IPv6 Direct Access
There are a few points to note about this web application.
First, DirectAccess is for business users. Compared with the VPN implemented by the combination of IPv6 and I
PS
ec of Win server 2008 R2, the built-in VPN of DirectAccess in Win7 Enterprise and Ultimate can better prevent hackers from stealing network data through firesheep.
Second, DirectAccess can be combined with Network Access Protection (NAP). The NAP system automatically checks whether the software installed on the remote access terminal is the latest version and whether a matching security policy is applied. When necessary, the system administrator can set up NAP to automatically update the software version of the remote terminal and apply a new security policy. In other words, when DirectAccess and NAP are applied at the same time, you can not only prevent remote terminals that do not have security compatibility from accessing the local network, but also automatically patch them and install anti-virus software client programs approved by the local enterprise network. Modify the security policy settings before allowing the terminal to access the local system.
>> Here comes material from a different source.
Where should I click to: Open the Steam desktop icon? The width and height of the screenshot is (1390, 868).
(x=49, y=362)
The combination of the two can be said to be the great love of system administrators. It allows administrators to easily manage remote access terminals and maintain their system security by simply setting them up on the local system.
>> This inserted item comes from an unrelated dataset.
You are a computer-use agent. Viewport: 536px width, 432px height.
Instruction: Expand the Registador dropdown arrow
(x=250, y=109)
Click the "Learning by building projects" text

With DirectAccess, administrators can improve network performance in both client and data centers.
This function is achieved by separating the intranet data and extranet data of the enterprise. In the DirectAccess environment, only enterprise network data is transmitted in the enterprise server, and employees access the Internet to watch non-business activities such as video, and the data flow is still taking the enterprise gateway.
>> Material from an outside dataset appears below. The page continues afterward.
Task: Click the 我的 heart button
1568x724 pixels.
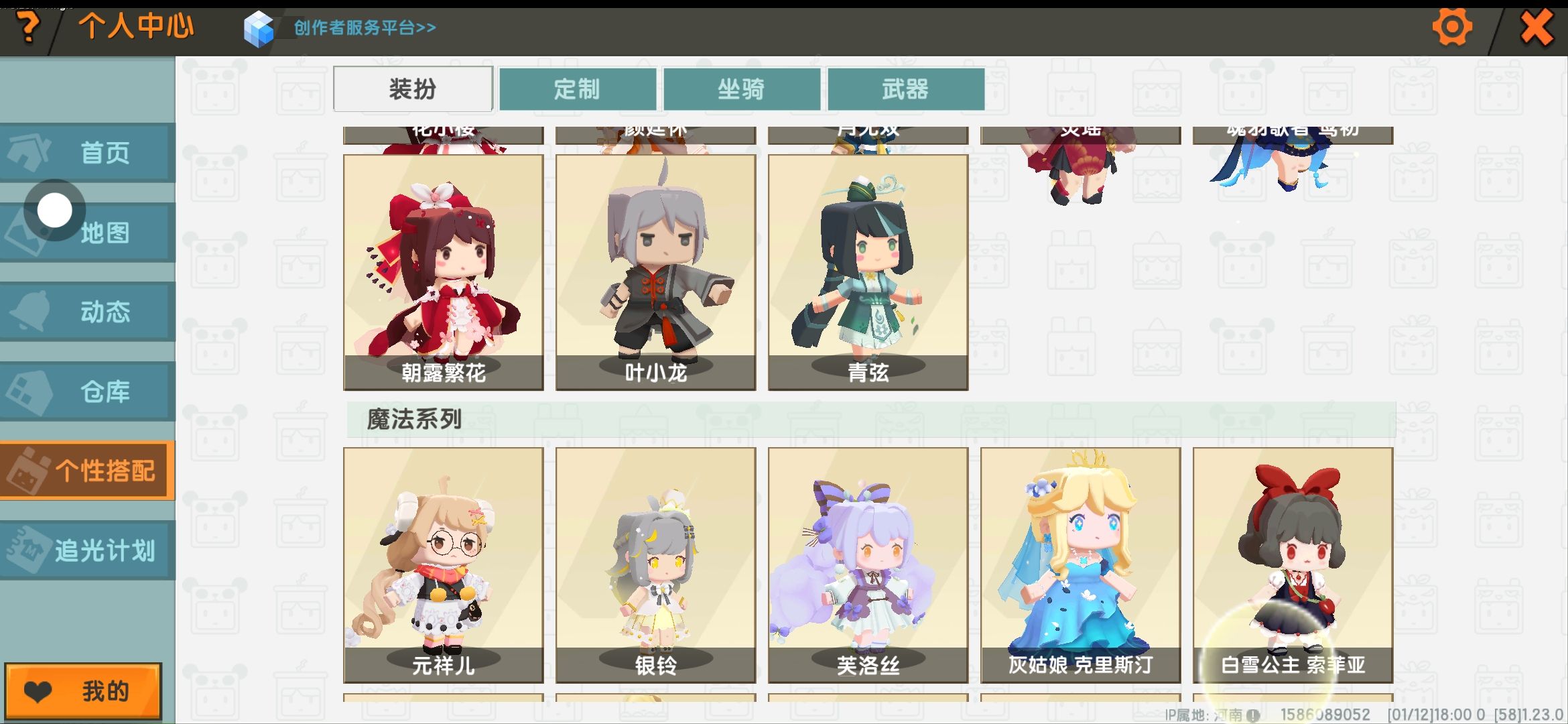Action: (x=83, y=691)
The resulting change is a significant increase in data flow between the Win7 client and the enterprise data center. Remote Win7 users will no longer wait for a while before they can see the results returned by the data center. Data center switches will no longer waste bandwidth processing other data. In the traditional VPN mode, all data flows through the enterprise gateway.
IPv6 with DirectAccess When using DirectAccess, you don't have to think about whether IPv6 is already running. Because both Win7 and Server 2008 R2 support IP-HTTPS. This is a tunneling protocol that hides IPv6 packets in IPv4-based HTTPS threads. If you know that your network environment is IPv4, such as in a public network environment in a hotel, coffee shop, or conference center, you can log in to the system as an administrator. Follow these steps to ensure that all remote Win7 users are using IP-HTTPS. The Force Tunneling option is selected by default. First log in as an administrator and follow these steps:
Step 1. Open the Group Policy Management console, click Start on the Domain Controller, click Control Panel, click Administrative Tools, and then click Group Policy Management. Create a Group Policy Object (GPO) for the DirectAccess client computer here. Step 2. In the newly created DirectAccess client GPO, find Computer ConfigurationPoliciesAdministrative TemplatesNetworkNetwork ConnectionsRoute all traffic through the internal network. Then click Edit policy setting. Click Enabled, then click OK.